Darin: There’s so much here. How would you start to unpack some of those things and allowing to cultivate that balance that I think everyone can understand in this day and age, the need to contribute, the need to have a purpose? And at the same time, surrendering to the Dow, almost the primordial river of the universe and allowing that to occur. Does that make sense?
Dandapani: I’ll simplify the question in my mind. I always think that there are four steps when it comes to spirituality.
Dandapani: Step one is philosophy. We have to gain absolute clarity on what our philosophy is. Our philosophy defines the goal, the goal defines the path, the path defines the lifestyle. I’ll give you a very simple example. Now Christianity is a huge religion with many denominations. If you take somebody from one denomination and they subscribe to Christian philosophy, and you ask them, what is the goal? A person may be heard to say, oh, my goal is to enter the kingdom of heaven and serve Jesus Christ, my Lord, and Savior. So I need to go to heaven, and so Christ my Lord and Savior, that’s the goal. Now you have that clear goal, it’s external because heaven is somewhere up there. It’s where they typically point to in the sky. Then what’s the path to get there? And what is the lifestyle I need to live in order to stay on the path to get to that goal? Now, if you ask the Hindu like myself, the philosophy I subscribe to defines the goal as experiencing divinity inside of me. Divinity is pure energy that exists in everything, including me and you. My goal is to go inward and experience divinity inside of me. That’s the goal. Now, that goal defines a path. That path defines a lifestyle. So I always feel when it comes to spirituality, it’s always good to reverse engineer. Everybody works forward. Working backward allows so much more clarity of how then do I structure my life, my lifestyle, then is it part service, what practices I do? The lifestyle I live needs to keep me on the path that gets me to my clearly defined goal. But if you don’t have a clearly defined goal in your spiritual life, then it becomes a mishmash of everything. It’s like, wow, this sounds great, and that sounds really good, I’ll do a little ayahuasca, and I will do a little of this, I’ll do meditation, I’ll do some headspace, I’ll do a yoga, maybe paddleboard yoga, you know, why not? All of these things are helping me. Do you work out?

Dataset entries
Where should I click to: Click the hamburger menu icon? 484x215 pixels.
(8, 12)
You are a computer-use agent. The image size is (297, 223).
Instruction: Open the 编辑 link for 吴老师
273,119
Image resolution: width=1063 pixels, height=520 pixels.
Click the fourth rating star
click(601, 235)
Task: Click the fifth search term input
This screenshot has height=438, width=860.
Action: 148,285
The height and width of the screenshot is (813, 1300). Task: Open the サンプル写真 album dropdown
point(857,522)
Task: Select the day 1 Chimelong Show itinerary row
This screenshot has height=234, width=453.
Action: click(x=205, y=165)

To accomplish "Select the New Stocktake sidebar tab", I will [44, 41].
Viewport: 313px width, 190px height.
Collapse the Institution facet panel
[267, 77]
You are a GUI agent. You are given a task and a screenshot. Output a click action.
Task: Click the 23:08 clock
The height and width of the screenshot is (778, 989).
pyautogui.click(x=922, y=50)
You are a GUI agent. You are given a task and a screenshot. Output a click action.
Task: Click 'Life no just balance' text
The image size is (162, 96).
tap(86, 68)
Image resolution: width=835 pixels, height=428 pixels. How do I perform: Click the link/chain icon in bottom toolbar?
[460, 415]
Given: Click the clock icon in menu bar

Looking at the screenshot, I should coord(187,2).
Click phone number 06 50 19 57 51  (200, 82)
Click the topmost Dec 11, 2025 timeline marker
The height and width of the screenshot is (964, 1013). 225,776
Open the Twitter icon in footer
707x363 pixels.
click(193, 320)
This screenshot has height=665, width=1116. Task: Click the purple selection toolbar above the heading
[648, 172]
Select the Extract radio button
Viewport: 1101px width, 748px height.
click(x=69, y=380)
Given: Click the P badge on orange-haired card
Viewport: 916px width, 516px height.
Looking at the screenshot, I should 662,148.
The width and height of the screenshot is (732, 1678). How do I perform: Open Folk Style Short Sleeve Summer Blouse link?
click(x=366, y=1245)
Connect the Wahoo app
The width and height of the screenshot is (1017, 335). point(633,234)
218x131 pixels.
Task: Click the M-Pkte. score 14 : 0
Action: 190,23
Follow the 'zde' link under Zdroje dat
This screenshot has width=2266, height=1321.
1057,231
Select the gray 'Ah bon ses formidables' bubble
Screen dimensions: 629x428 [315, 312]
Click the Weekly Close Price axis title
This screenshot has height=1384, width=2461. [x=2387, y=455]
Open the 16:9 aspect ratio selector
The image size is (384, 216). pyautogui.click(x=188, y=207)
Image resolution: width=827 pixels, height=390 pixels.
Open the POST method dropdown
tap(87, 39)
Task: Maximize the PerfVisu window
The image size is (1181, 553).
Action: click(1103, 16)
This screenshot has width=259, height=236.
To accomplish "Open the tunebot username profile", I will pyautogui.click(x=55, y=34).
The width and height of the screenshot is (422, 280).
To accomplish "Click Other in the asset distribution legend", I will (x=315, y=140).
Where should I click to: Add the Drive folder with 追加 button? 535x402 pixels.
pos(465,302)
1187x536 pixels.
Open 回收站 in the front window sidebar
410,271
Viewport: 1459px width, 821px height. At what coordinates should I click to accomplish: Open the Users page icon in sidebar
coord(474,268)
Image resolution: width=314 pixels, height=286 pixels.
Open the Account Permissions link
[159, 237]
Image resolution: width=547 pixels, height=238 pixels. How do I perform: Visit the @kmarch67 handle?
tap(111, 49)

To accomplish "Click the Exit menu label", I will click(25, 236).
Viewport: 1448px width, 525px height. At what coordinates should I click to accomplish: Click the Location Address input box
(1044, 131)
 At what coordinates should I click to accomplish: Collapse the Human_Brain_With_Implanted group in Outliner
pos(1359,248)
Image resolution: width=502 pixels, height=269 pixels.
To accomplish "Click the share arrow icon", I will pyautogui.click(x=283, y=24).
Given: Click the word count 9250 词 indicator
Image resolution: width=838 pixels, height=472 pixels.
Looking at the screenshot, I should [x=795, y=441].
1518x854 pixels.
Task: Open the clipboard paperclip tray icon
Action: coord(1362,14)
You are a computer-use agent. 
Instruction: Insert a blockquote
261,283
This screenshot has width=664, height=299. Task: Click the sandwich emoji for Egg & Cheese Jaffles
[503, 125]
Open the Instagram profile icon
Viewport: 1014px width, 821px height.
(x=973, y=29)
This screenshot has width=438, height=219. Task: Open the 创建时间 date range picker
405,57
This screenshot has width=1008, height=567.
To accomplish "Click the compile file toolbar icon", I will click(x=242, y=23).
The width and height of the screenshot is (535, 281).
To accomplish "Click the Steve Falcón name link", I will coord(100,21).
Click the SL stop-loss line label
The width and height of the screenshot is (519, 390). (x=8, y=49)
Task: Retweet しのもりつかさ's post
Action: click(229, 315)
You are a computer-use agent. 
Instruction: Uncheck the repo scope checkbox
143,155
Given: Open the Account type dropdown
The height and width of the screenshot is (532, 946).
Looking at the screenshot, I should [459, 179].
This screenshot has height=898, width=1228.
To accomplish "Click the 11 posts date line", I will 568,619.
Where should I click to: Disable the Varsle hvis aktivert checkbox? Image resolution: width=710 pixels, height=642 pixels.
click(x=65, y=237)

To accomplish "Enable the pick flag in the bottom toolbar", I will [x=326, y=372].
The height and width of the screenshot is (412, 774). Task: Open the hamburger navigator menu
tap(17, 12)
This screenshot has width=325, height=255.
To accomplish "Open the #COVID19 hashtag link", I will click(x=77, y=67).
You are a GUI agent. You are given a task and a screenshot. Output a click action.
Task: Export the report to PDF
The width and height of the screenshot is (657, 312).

Tasks for this exercise
1. Answer these questions from the interview excerpt:
(a) How many steps does Dandapani say there are when it comes to spirituality?
(b) What does Dandapani name as step one?
(c) According to Dandapani, where do people typically point when indicating heaven?
2. Decide whether each statement agrees with the interview excerpt. Answer yes or no, and quote the deciding words of the excerpt.
(a) Dandapani says the path defines the goal.
(b) Dandapani describes divinity as pure energy that exists in everything.
(c) Dandapani recommends working forward when it comes to spirituality.
The records are separate material with no connection to the interview excerpt.

Answers to each task
1.
(a) Four.
(b) Philosophy.
(c) To the sky.

2.
(a) No: "the goal defines the path"
(b) Yes: "Divinity is pure energy that exists in everything, including me and you."
(c) No: "it’s always good to reverse engineer"